How to Resolve the Call to Microsoft.DBforPostgreSQL/flexibleServers failed Error

Issue

You receive the following error message:

Call to Microsoft.DBforPostgreSQL/flexibleServers failed. Error message: The given server {serverIdentifier} does not support private endpoint feature. Please create a new server that is private endpoint capable. Refer to https://aka.ms/pgflex-pepreview for more details

Environment

All database connectors Connection method: Private networking

Understanding the problem

Azure Database for PostgreSQL Flexible Server supports Private Endpoints only when the server is created with Private access (VNet integration). The error means {serverIdentifier} was created with Public access (allowed IP addresses), or before Private Endpoint was available for that config, and you can’t switch a Flexible Server from Public to Private after creation.

Causes and solutions

The existing server isn’t Private Endpoint–capable because its networking mode is Public.

Create a new Flexible Server configured for Private access (VNet integration) in a delegated subnet (Microsoft.DBforPostgreSQL/flexibleServers), migrate data, then use a Private Endpoint to reach it.

Resolution

1. Plan the new server:

   • In Networking, choose Private access (VNet integration).
   • Select the VNet and a delegated subnet dedicated to PostgreSQL Flexible Server, with no other resources.
   • Match or set desired compute, storage, version, and admin credentials.

2. Create the PostgreSQL Flexible Server with private access:

   In the Azure Portal

   1. Go to Azure Database for PostgreSQL flexible servers > + Create.
   2. Complete Basics and Compute + storage.
   3. In Networking, set Connectivity method to Private access (VNet integration). Choose your VNet and delegated subnet (or Create new subnet).
   4. Finish Security, Tags, then click Review + create.

   Using Azure CLI

   Use the az postgres flexible-server create command. The key parameters for networking are --vnet and --subnet.

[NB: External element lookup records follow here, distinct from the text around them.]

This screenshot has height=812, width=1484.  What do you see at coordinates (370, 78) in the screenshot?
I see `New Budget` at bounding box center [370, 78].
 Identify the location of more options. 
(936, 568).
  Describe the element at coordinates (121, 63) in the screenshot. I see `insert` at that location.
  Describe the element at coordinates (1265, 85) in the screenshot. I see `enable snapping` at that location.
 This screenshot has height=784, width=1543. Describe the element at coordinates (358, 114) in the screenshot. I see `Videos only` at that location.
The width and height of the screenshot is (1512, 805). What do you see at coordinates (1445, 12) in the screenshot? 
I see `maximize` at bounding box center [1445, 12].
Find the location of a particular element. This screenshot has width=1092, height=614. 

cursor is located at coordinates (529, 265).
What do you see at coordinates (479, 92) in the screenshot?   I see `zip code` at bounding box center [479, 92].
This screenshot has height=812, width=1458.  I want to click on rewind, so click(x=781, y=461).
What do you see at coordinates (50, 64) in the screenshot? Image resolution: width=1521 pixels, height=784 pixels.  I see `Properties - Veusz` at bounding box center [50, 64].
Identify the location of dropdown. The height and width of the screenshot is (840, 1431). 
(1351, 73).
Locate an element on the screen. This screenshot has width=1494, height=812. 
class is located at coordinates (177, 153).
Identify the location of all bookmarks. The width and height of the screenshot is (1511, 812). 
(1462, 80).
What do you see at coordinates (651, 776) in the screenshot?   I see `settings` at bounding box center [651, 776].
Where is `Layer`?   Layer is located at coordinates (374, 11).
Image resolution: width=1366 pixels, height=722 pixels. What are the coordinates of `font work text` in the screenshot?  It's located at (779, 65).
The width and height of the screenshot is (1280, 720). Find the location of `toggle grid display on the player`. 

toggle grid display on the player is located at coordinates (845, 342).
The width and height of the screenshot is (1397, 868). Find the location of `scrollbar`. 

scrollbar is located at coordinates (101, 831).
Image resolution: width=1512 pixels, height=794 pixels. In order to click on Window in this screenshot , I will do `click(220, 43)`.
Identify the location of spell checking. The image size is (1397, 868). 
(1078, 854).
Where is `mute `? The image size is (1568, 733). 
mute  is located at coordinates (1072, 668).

     # Example: Create a new VNet and a delegated subnet first if you don't have them
     az network vnet create \
         --resource-group <your-resource-group> \
         --name <your-vnet-name> \
         --address-prefixes 10.0.0.0/16
   
     az network vnet subnet create \
         --resource-group <your-resource-group> \
         --vnet-name <your-vnet-name> \
         --name <your-delegated-subnet-name> \
         --address-prefixes 10.0.1.0/24 \
         --service-endpoints Microsoft.Web \ # Example for web app integration, not strictly for PG flexible server delegation but good practice
         --delegations Microsoft.DBforPostgreSQL/flexibleServers # <--- THIS IS CRITICAL FOR DELEGATION
   
     # Then, create the PostgreSQL Flexible Server with private access
     az postgres flexible-server create \
         --name {serverIdentifier}-new \ # Give it a new name
         --resource-group <your-resource-group> \
         --location <your-region> \
         --version 13 \ # Or your desired version
         --admin-user <your-admin-user> \
         --admin-password <your-admin-password> \
         --vnet <your-vnet-name> \
         --subnet <your-delegated-subnet-id-or-name> \ # Use the ID or name of the delegated subnet
         --private-dns-zone "privatelink.postgres.database.azure.com" # Highly recommended for Private DNS resolution
   

3. Migrate data (if needed):

   If {serverIdentifier} holds production data, move it to the new server using one of these:

   • pg_dump + psql - Export from the old server and restore to the new one.
   • Azure Database Migration Service (DMS) - Managed migration for larger or complex workloads.
   • Logical replication - Continuously sync to the new server, then perform a brief switchover.

4. Create the Private Endpoint:

   • After the new server is up, create a Private Endpoint targeting it.
   • Place the Private Endpoint in a different subnet from the server’s delegated subnet (same VNet or a peered VNet).